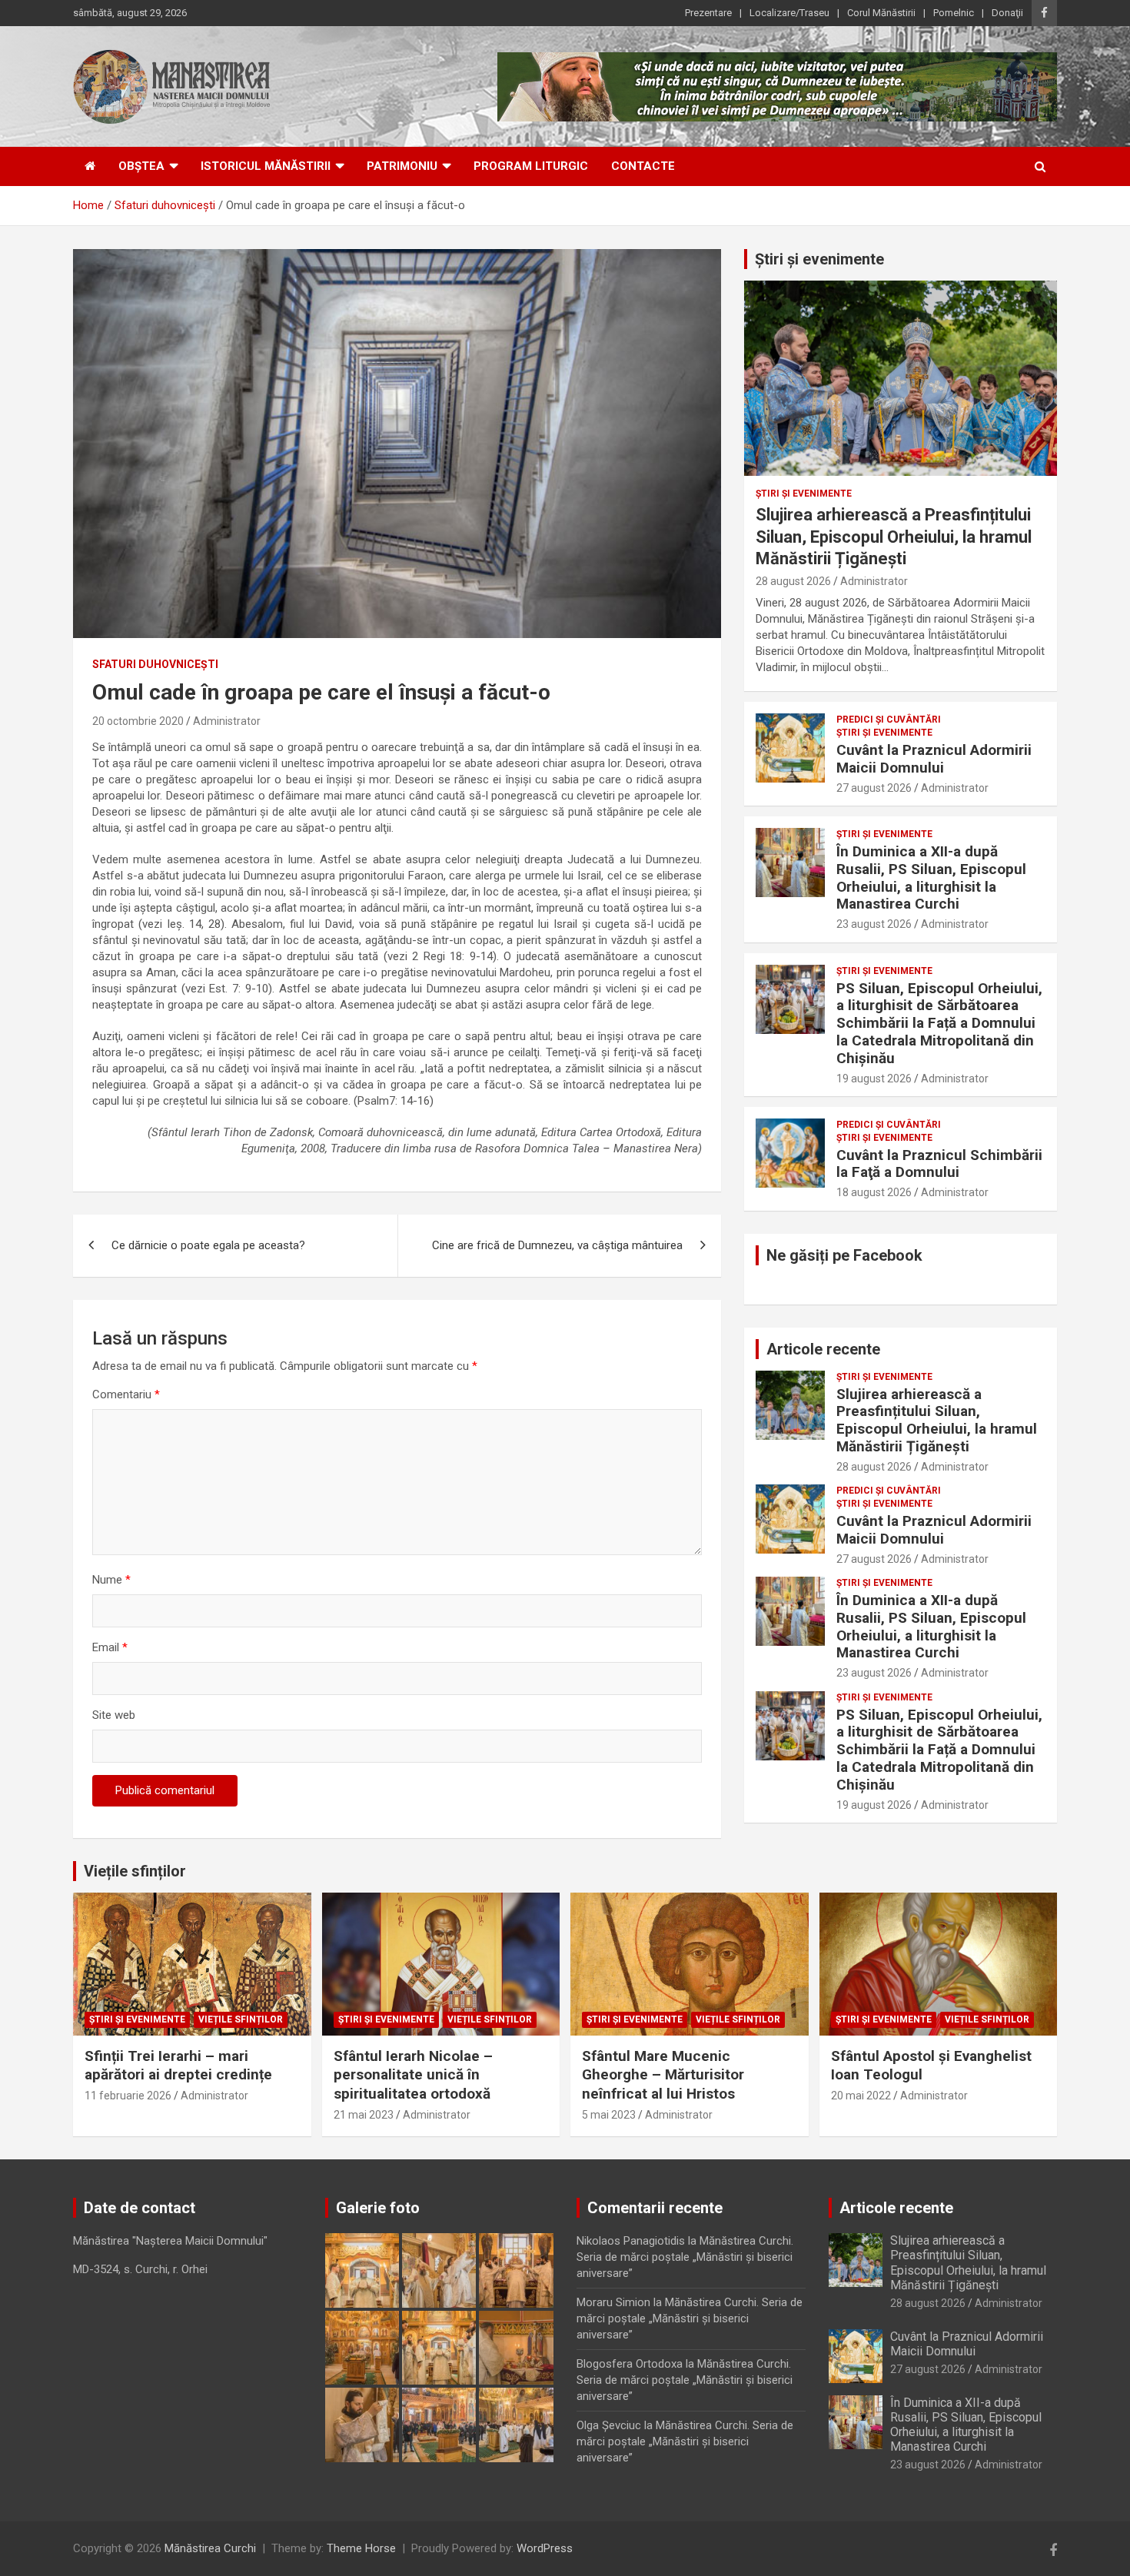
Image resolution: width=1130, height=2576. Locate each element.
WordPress (545, 2548)
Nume (111, 1580)
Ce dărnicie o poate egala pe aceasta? (208, 1245)
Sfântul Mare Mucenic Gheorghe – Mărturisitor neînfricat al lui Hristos (663, 2074)
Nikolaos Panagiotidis (631, 2241)
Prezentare (708, 12)
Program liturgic (531, 166)
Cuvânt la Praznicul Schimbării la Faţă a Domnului (939, 1164)
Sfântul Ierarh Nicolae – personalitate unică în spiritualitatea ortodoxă (413, 2074)
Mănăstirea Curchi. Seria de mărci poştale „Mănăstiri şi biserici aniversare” (685, 2257)
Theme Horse (361, 2548)
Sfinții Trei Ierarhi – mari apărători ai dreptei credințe (178, 2065)
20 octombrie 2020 (138, 721)
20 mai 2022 (861, 2095)
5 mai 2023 (609, 2115)
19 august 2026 (874, 1078)
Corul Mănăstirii (881, 12)
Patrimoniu (402, 166)
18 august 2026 (874, 1192)
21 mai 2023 (364, 2115)
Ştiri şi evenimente (804, 493)
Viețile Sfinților (240, 2019)
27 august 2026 (874, 788)
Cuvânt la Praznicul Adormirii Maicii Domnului (934, 758)
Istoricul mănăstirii (266, 166)
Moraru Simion (613, 2302)
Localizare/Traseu (789, 12)
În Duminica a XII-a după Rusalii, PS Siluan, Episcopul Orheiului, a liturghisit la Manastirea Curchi (931, 877)
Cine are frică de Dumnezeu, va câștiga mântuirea (557, 1245)
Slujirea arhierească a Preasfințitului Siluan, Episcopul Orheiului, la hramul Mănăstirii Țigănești (894, 536)
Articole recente (823, 1349)
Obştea (141, 166)
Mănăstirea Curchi (210, 2548)
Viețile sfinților (135, 1871)
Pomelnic (953, 12)
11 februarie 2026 (128, 2095)
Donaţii (1007, 12)
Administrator (227, 721)
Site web (113, 1715)
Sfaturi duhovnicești (155, 664)
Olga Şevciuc (609, 2425)
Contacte (643, 166)
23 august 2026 (874, 924)
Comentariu (126, 1394)
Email (110, 1647)
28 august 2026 (793, 581)
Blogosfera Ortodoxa (630, 2364)
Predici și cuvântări (888, 719)
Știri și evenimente (819, 259)
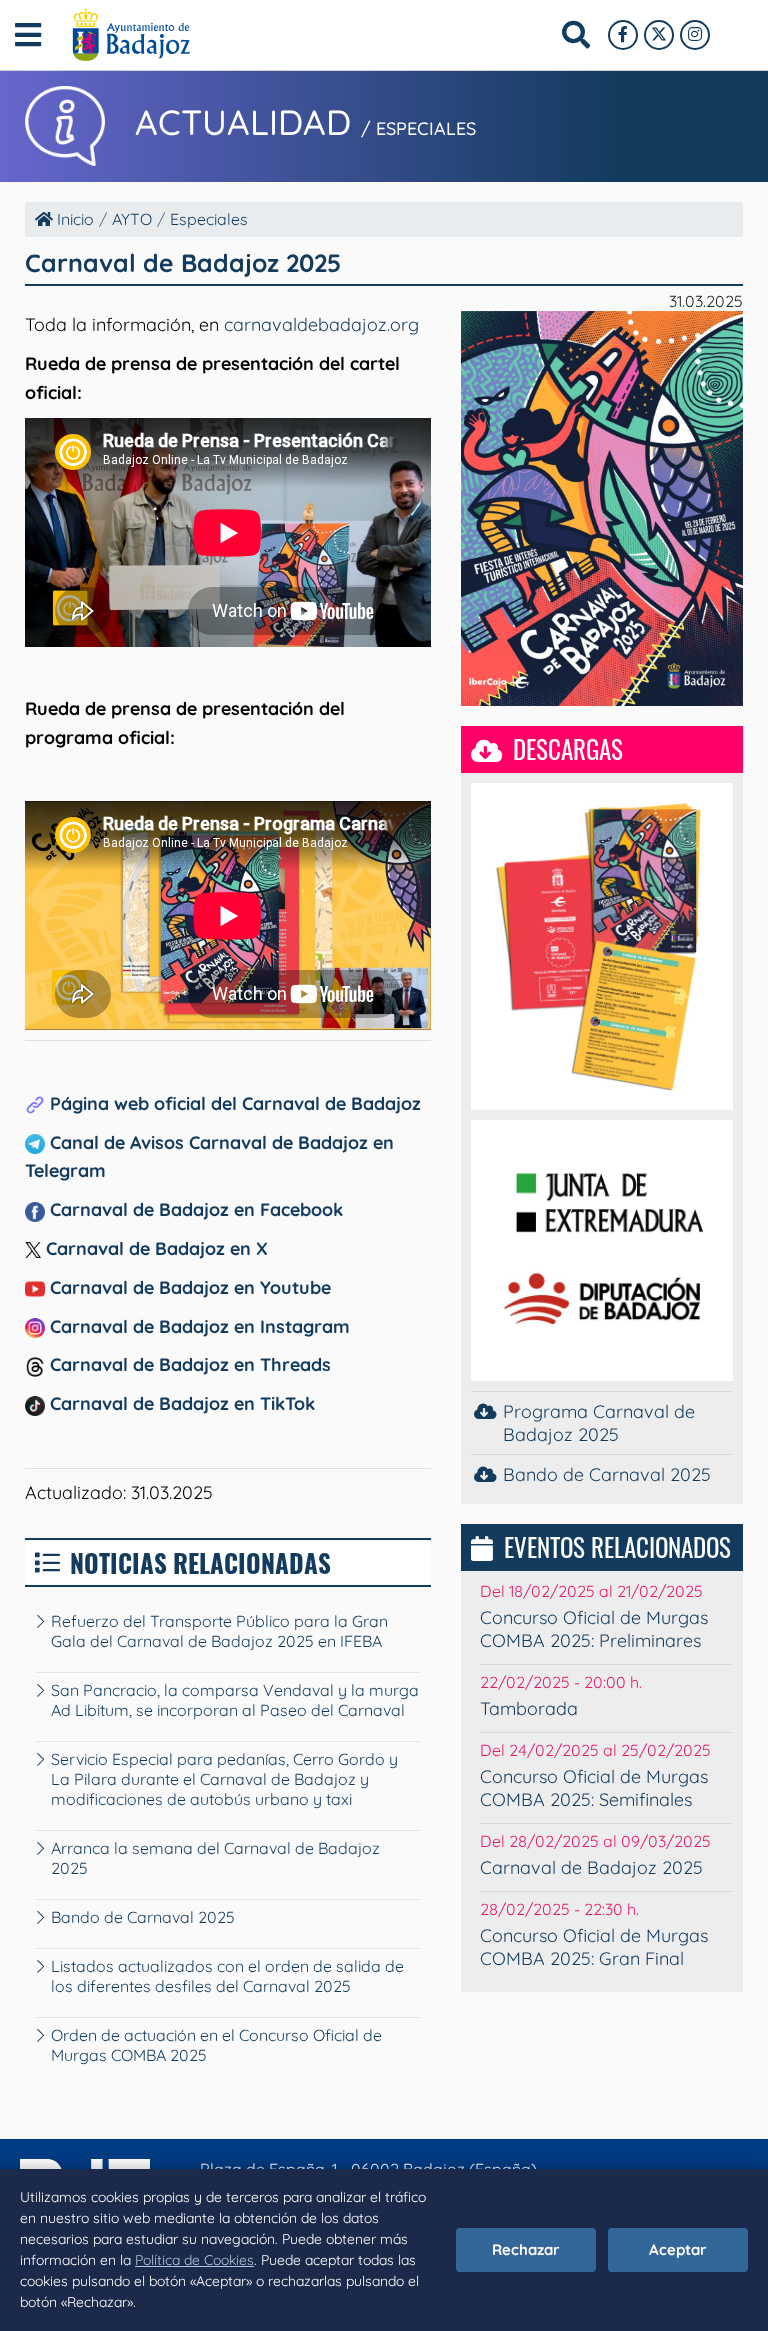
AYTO (132, 219)
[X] (659, 35)
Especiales (209, 219)
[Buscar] (576, 35)
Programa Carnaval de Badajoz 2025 (599, 1423)
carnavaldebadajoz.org (321, 324)
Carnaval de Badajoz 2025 (591, 1867)
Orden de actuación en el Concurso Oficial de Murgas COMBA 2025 (216, 2045)
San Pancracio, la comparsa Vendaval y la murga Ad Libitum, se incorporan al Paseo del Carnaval (235, 1700)
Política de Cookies (194, 2260)
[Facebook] (623, 35)
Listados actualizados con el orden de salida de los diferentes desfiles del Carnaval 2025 (227, 1976)
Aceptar (678, 2249)
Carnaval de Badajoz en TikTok (180, 1403)
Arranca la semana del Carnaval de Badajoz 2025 (215, 1858)
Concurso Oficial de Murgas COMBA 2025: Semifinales (594, 1788)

····················

> [EXERCISE DESCRIPTION]:
Beginning with the first entry above, reproduce every line verbatim until the line with "Prezentare (708, 12)", which is included too; omit pictures.

> [SOLVED EXERCISE]:
Image resolution: width=1130, height=2576. Locate each element.
WordPress (545, 2548)
Nume (111, 1580)
Ce dărnicie o poate egala pe aceasta? (208, 1245)
Sfântul Mare Mucenic Gheorghe – Mărturisitor neînfricat al lui Hristos (663, 2074)
Nikolaos Panagiotidis (631, 2241)
Prezentare (708, 12)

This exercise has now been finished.